> [TASK STATEMENT]: Output each line of the material exactly as it stands.

--- MATERIAL SUPPLIED Enclosed Below ---

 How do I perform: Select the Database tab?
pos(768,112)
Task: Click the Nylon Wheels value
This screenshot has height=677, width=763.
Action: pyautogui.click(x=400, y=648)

--- End of Enclosed MATERIAL SUPPLIED ---

> [YOUR RESPONSE]:
 How do I perform: Select the Database tab?
pos(768,112)
Task: Click the Nylon Wheels value
This screenshot has height=677, width=763.
Action: pyautogui.click(x=400, y=648)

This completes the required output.